== Фрагмент текста ==
------

"Дмитрий Каралис. Автопортрет (извлечения из дневников 1981-1992 г.г.)" - читать интересную книгу автора

Плохо. Очень плохо.
Нужна, очевидно, литературная компания. Единомышленники. Чтобы было у
кого поучиться, с кем поспорить, поплакаться, поделиться. И самому
приобрести.
Читал в "Звезде" подборку рассказов молодых авторов. Запомнилась И.
Габаева. Искренне пишет. Остальное - муть.

25 мая 1982г. Заступил на суточную вахту. Сторожа нет, собака на месте,
инвентарь (молоток на длинной ручке, манометр и неизвестная хреновина
неизвестного назначения) - на своих местах. Тепло. Мухи. Лужи под окнами.
Для начала запер ворота и пересчитал машины, не вышедшие на линию. Все
сошлось. Выпил крепкого чаю. Ложку скоммуниздили, и пришлось размешивать
сахар трехкопеечной монетой, зажатой плоскогубцами, которые я ошпарил
кипятком и вытер подолом спецовки.

Сестра Надя дала мне почитать В. Конецкого "Морские сны". Стащила на
время из читального зала. Я читал "Морские сны" раза три. Сейчас читаю, как
в первый раз. Густая проза. Много мыслей. Конецкий удался и как человек -
биографии его можно позавидовать, и как писатель.
В прошлом году прошел слух, что он умер. Я опечалился, но решил
проверить. Позвонил ему домой, а когда он снял трубку, расплылся в улыбке:
"Виктор Викторович, дорогой... А я думал, вы умерли. Надо же, а вы живы! Вот
это новость!" Идиот же я был.
Конецкий грустновато заметил, что умер не он, а Олег Даль, с похорон
которого он вернулся из Москвы. Наверное, любители слухов и сенсаций их и
перепутали. Я звонил 8-го марта. Поговорили немного о разном.

------

== Ваши задания ==
a - Ответьте по дневнику:
(i) Какое имя из подборки рассказов молодых авторов в «Звезде» запомнилось?
(ii) Чем пришлось размешивать сахар во время суточной вахты?
(iii) Кто, по словам Конецкого, умер на самом деле?
b - Продолжите дневник после фразы «Поговорили немного о разном».

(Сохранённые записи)
------

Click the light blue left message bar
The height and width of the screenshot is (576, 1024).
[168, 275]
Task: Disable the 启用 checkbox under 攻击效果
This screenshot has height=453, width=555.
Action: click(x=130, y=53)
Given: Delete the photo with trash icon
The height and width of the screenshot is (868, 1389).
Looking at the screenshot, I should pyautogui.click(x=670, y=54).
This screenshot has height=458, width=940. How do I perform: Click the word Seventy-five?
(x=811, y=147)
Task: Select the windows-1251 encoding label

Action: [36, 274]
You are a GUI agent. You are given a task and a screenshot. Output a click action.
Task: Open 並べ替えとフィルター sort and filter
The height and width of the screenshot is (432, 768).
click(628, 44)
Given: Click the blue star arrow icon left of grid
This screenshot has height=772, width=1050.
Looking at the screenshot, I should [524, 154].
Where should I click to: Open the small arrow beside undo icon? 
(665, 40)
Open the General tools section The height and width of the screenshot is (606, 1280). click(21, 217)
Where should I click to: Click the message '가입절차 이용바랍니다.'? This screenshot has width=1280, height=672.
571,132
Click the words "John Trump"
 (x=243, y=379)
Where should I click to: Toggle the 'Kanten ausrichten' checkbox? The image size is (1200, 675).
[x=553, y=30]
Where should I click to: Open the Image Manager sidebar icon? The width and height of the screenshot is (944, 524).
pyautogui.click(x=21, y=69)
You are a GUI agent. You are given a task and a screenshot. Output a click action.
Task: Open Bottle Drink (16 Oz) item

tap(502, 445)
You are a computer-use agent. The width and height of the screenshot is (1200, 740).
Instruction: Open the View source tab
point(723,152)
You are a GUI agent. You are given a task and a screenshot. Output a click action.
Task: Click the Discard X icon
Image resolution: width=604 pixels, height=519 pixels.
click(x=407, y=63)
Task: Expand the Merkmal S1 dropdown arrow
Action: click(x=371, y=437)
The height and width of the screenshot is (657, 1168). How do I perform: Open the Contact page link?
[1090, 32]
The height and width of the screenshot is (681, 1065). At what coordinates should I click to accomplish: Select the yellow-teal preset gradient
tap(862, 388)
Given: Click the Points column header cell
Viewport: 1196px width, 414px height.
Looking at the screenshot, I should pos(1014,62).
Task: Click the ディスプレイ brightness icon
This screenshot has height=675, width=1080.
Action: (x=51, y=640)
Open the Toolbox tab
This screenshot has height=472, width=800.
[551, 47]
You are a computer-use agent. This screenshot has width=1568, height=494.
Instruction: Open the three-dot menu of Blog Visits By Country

------

== Ответы к заданиям ==
a -
(i) И. Габаева.
(ii) Трехкопеечной монетой, зажатой плоскогубцами.
(iii) Олег Даль.

b -
- Ну ладно, идите поздравляйте ваших женщин, - сказал В.В.
Он, наверное, представил себе, что я сижу за столом, поддатый, и, решив
похвастаться знакомством с ним и проверить слух о его смерти, звоню. А
публика слушает. И мне, дескать, приятно, что я веду с ним непринужденную
беседу. А может, и не представил.

20-00. Почти все машины вернулись в гараж. Начальство уехало. Запер
контору, обошел гулкие ремонтные боксы - там еще бьют по железу и матерятся,
попросил не задерживаться и не забыть сдать ключи. Мики ходила со мной и
виляла хвостом, когда я с ней разговаривал. Сторож пришел только часам к
трем дня и развел руками: "Опять налакался! Прости турака!" Завалился спать
в комнате дежурных шоферов. Без его бубнежа спокойней. Лишь бы к ночи был в
форме. Эмиль Лиски, финн, был переводчиком на Карельском фронте. Деду лет
семьдесят, но хохочет, как молодой. Иногда злится до бледности и сжимает
веснушчатые кулаки: "Упью Степку! Не пустил меня картошку сашать! Старуха
одна сашала, вся спина ей палит". Подозреваю, что дома со старухой он
разговаривает по-фински.

26 мая 1982. 6 часов 30 минут.
Встал, сделал на улице зарядку. Белое, сквозь легкую дымку солнце. Поел
гречневой каши и выпил крепкого, цвета красного дерева, чаю. Курить не
хотелось.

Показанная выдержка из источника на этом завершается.